If it weren’t for the “stigma” of being categorized as science fiction, I believe this book would take its place amongst the most important of classic novels, and that Shevek would be a much more well-known protagonist in the reading world.

Some books you love for a protagonist, and some for an entire cast of characters. In the second category are the books by E. F. Benson that were latterly brought together in an Omnibus volume called Make Way for Lucia. There are six Mapp and Lucia novels in the series, and they must be read in order, for events take on importance in a specific sequence that must be appreciated.
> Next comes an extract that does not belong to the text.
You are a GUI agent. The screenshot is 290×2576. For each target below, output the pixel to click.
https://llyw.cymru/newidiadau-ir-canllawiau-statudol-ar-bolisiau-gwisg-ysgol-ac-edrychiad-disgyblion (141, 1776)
At first glance, you might not think that a view into the social world of upper-middle class Edwardian village dwellers would be particularly compelling. But what you have to understand about the Mapp and Lucia books is the exaggerated degree of sheer triviality that guarantees a contrary fascination. Benson had a disdain for middle class people pretending to a rank to which they are not entitled, and his satires of these mushrooms trying to push their way into high society are brilliant and also funny as hell.
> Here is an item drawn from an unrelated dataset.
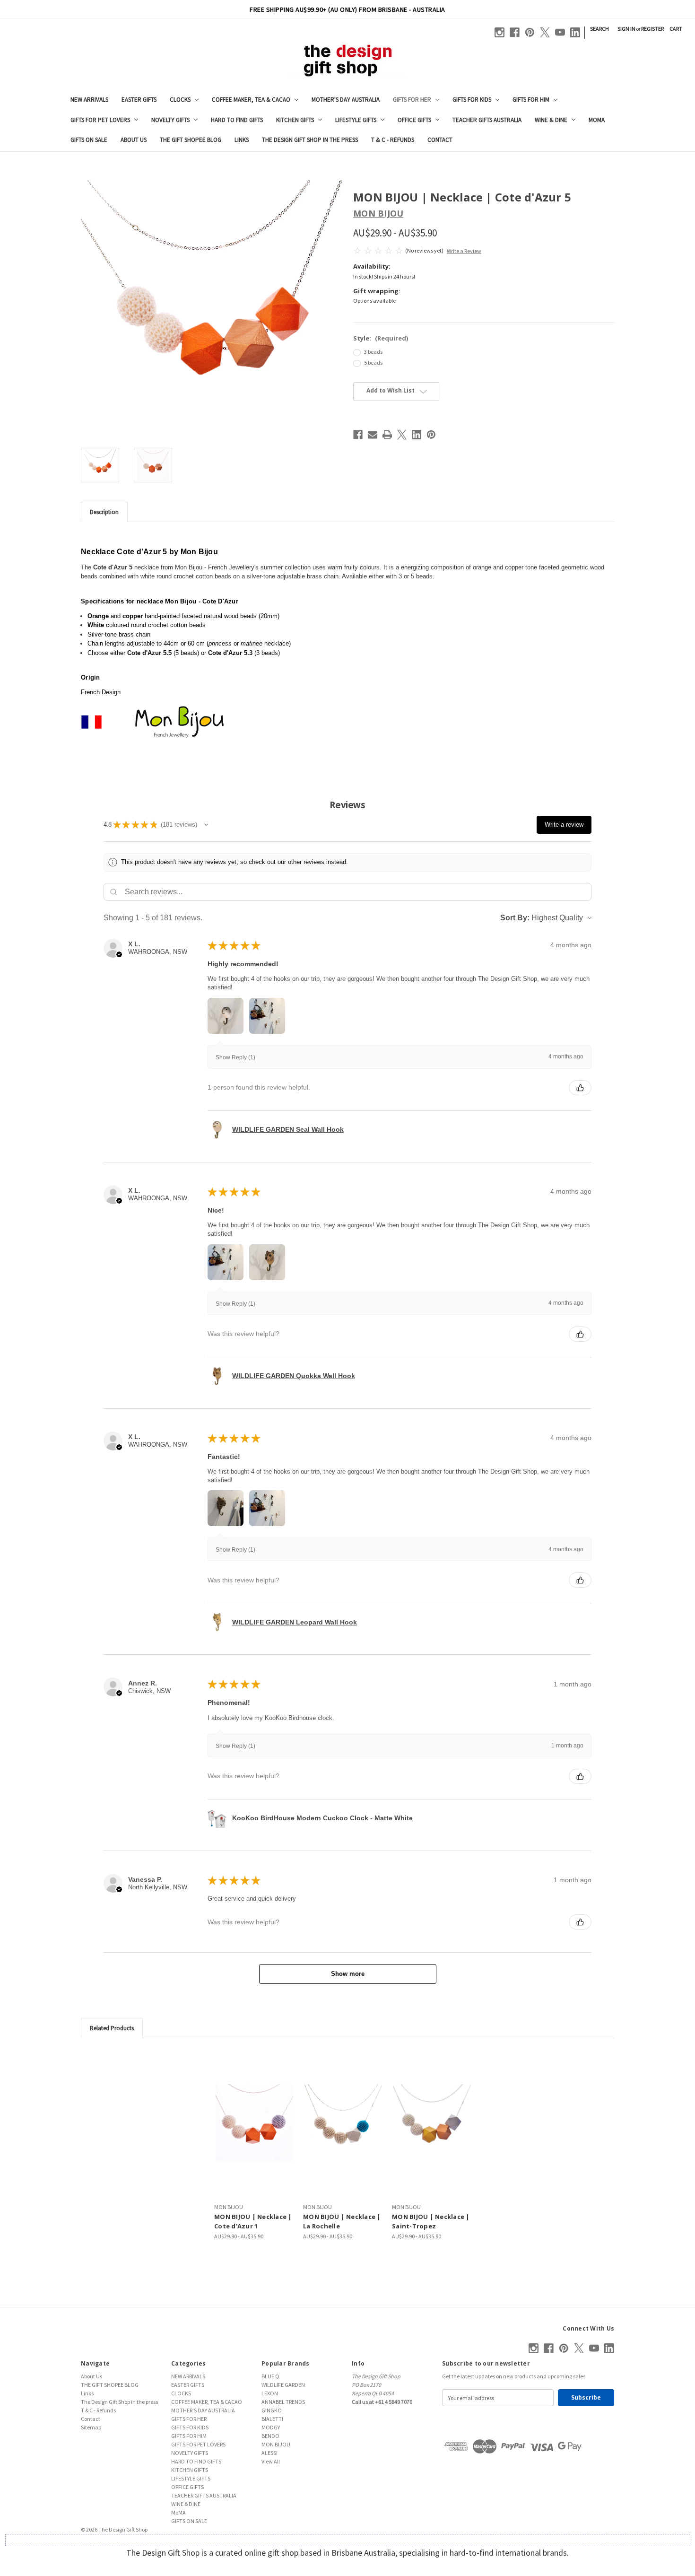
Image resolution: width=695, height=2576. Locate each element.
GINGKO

The books feature the feuding doyennes of Riseholme and Tilling, whose decidedly bourgeois residents get flustered in the presence of noble titles but king and queen it in the presence of everyone else. The main protagonists—or should we call them pugilists?—are Emmeline Lucas, designated “Lucia,” and Elizabeth Mapp. Though the stories begin with each of them ruling their respective roosts with total social supremacy in their separate villages, fate brings them together to hilarious effect. But the reader is not solely reliant on Lucia and Miss Mapp in these stories; Benson has created a whole cast of characters, including the dashing Georgie Pillson, aging bachelor, with his elbow-length cape and carefully trained piece of hair draped over his scalp; the drunken and slightly naughty Major Benjy; artist and naked sunbather Irene Coles; Mrs. Boucher with her daughters, Piggy and Goosie, in tow; and so many more. The tempests in the teapots that are the meat of these ’20s and ’30s comedies of manners are hilarious, witty, and slightly nasty. In other words, inspired. Auberon Waugh, eldest son of Evelyn, said,

“I might have gone to my grave
without ever knowing about
Lucia and Miss Mapp. It is not a risk
anyone should take lightly.”

It’s about time for me to read them for the third time.

I hope you have enjoyed this meander through some character-driven books, and that it will inspire you to look them up for yourself or to reflect on the characters that have come to life for you during your lifetime of reading. If any compelling ones occur to you, please share!